Town ready to plan for buses and food

Tuesday evening Jenny Green with Go Triangle, the regional public transportation authority, presented the plans for increased bus service across Wake County and the Raleigh-Durham-Chapel Hill area to the Wake Forest commissioners and mayor.

Green stressed that the goal is making public transportation available to as many people as possible and reminded them that children 12 and under ride free on all buses and teens, 13 to 18 years, also ride free.

Afterward, the commissioners had a lot of questions. Commissioner Brian Pate noted an unserved area near Heritage High School on the east side of town. Commissioner Bridget Wall-Lennon asked if the Go Raleigh buses that serve the current loop route in town could have Go Wake Forest on the side. The Go Raleigh signage might confuse people.

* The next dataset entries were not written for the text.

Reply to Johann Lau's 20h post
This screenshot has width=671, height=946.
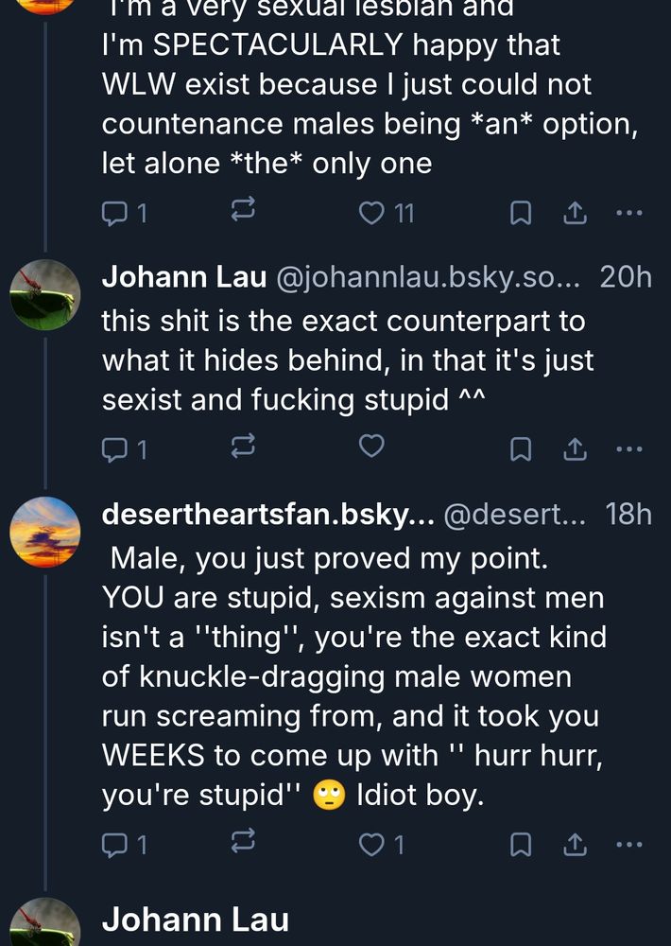(x=114, y=448)
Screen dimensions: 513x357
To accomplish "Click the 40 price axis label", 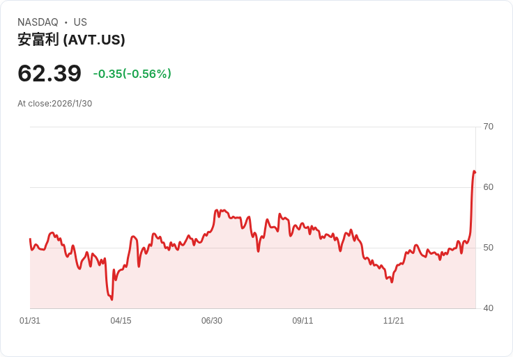I will (488, 308).
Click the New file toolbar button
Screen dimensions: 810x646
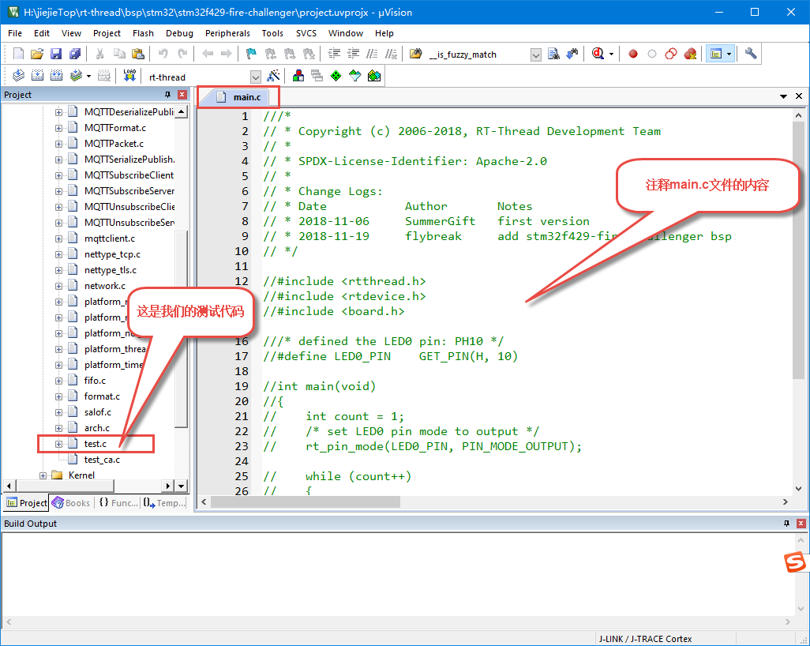click(x=17, y=53)
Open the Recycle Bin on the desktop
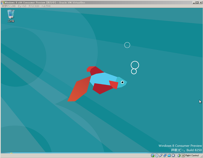Image resolution: width=203 pixels, height=158 pixels. [11, 15]
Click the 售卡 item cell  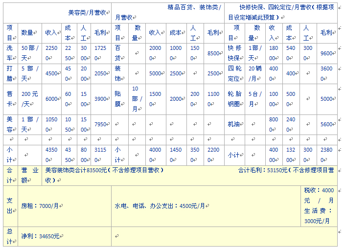(x=11, y=99)
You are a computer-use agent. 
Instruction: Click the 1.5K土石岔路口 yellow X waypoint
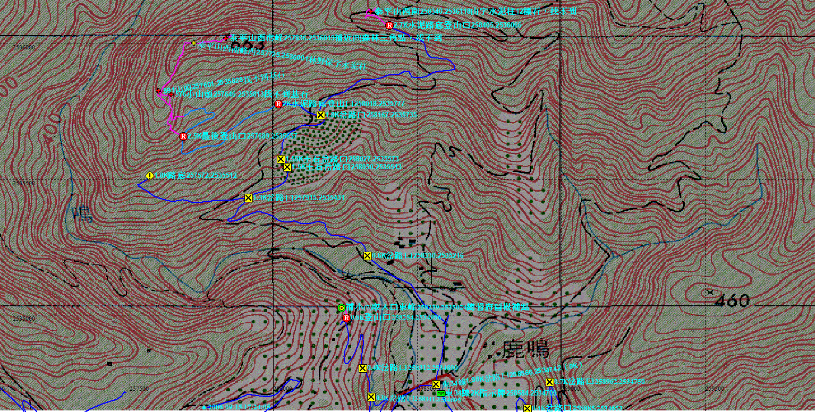(287, 167)
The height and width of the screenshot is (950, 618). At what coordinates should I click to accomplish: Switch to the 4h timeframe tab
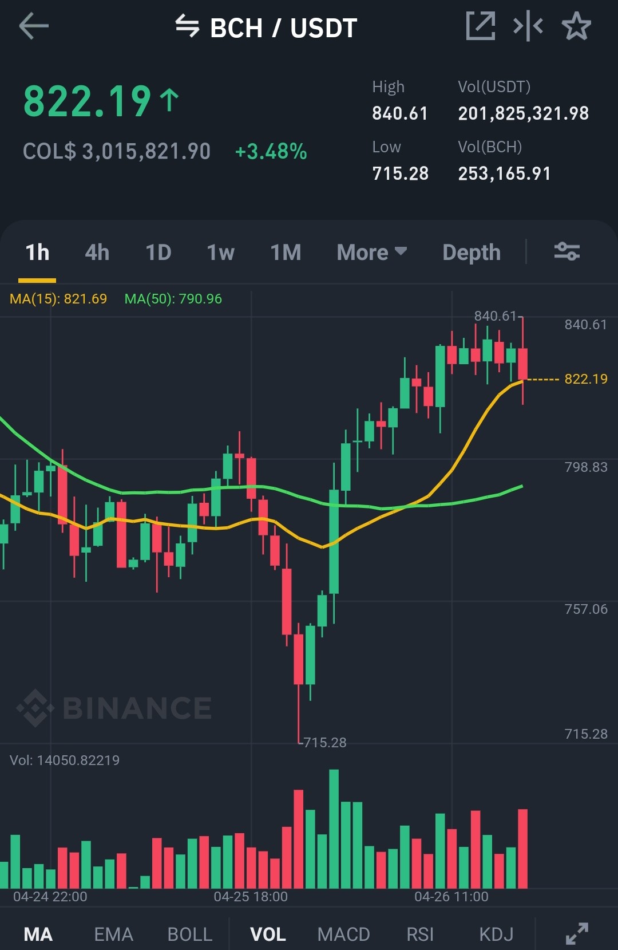click(97, 252)
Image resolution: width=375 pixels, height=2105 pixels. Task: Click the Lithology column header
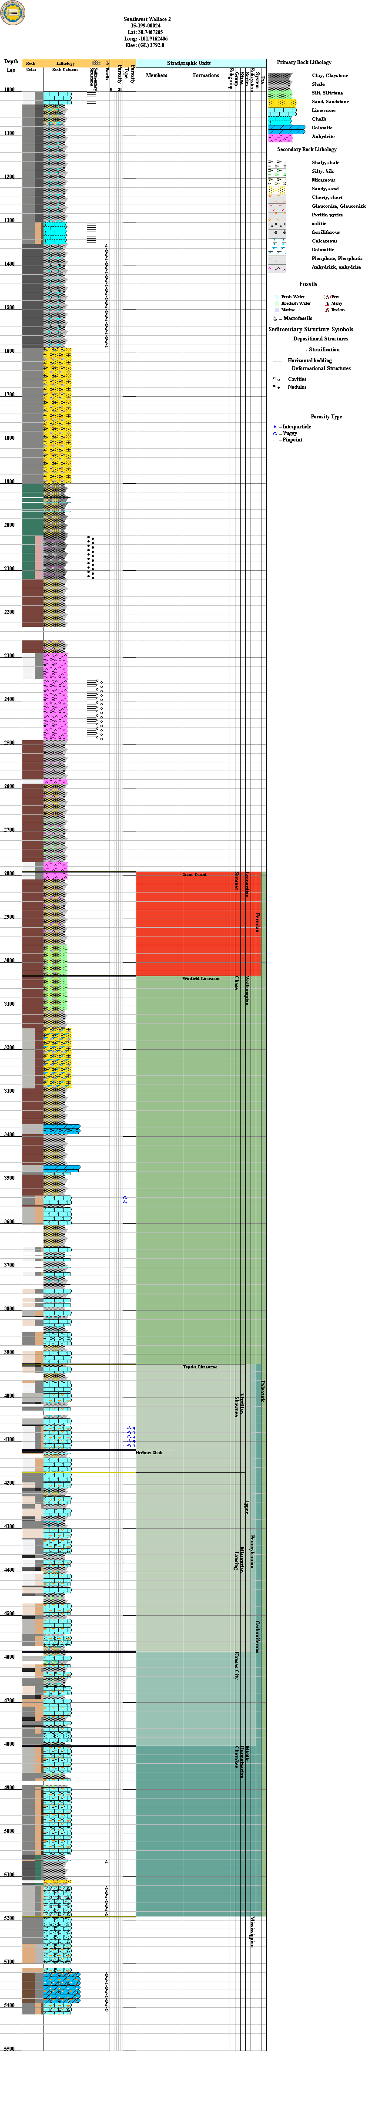tap(65, 63)
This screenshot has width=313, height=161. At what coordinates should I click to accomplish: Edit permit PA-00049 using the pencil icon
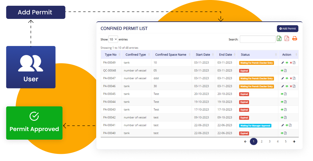pos(283,63)
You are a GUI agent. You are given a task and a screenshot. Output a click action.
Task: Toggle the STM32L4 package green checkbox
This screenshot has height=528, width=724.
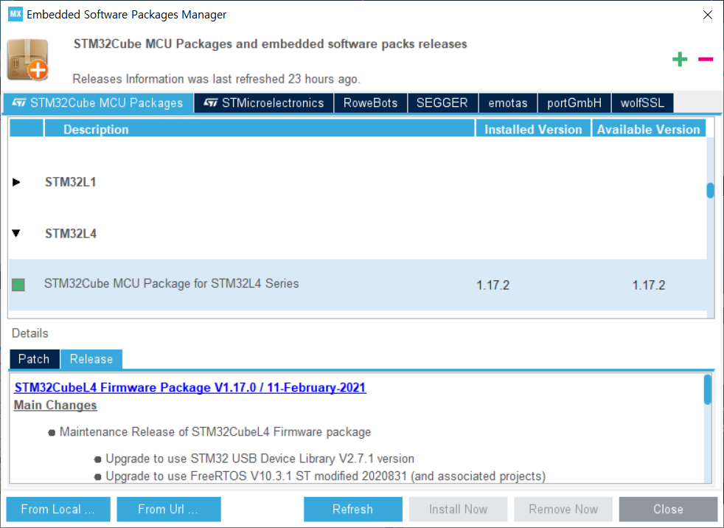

Another question was about the planned hub on Falls of the Neuse, but Green explained it will provide connections for all-day service and other benefits. There is money in the area-wide plan for new bus stations along with the expanded bus service.

There was agreement Wake Forest should work with Rolesville, which will get a local bus as well as an express bus to Raleigh.

The plan in Wake Forest is to have two loop buses running in opposite directions. “We’ve got to get more people on the buses, and they need to come by more often,” Pate said.

Green and Chip Russell, director of the Wake Forest Development Services Division, agreed now is the time for the mayor and commissioners to decide what they want in the transportation plan for Wake Forest. Mayor Vivian Jones agreed; “This is an opportunity for you to say what you want,” she told the commissioners.

Drew Brown, who is the head of the ?????, went to the podium in a new role, as the head of the Wake Forest Food Network, a part of the Capital Area Food Network. Brown said he is comfortable in that role because in his day job “I know people who have problems. I have a relationship with those customers.” They are people who have problems having enough money for food after the rent and other necessities are paid. They usually have limited or none rainy-day funds.

To start, he said, he put together an ad hoc committee that held a food security summit in August and began to reach out to all the community groups who are meeting various needs. Those include the food pantries, the summer nutrition programs for children at the Northern Regional Center and Olive Branch Baptist Church, the community gardens on Spring Street, the Wake Forest Presbyterian Church and the Wake Forest Baptist Church, the largest with 175 members and a variety of gardens. Brown said the Baptist Church garden was one of the largest suppliers of fresh foods to Tri-Area Ministry Food Pantry.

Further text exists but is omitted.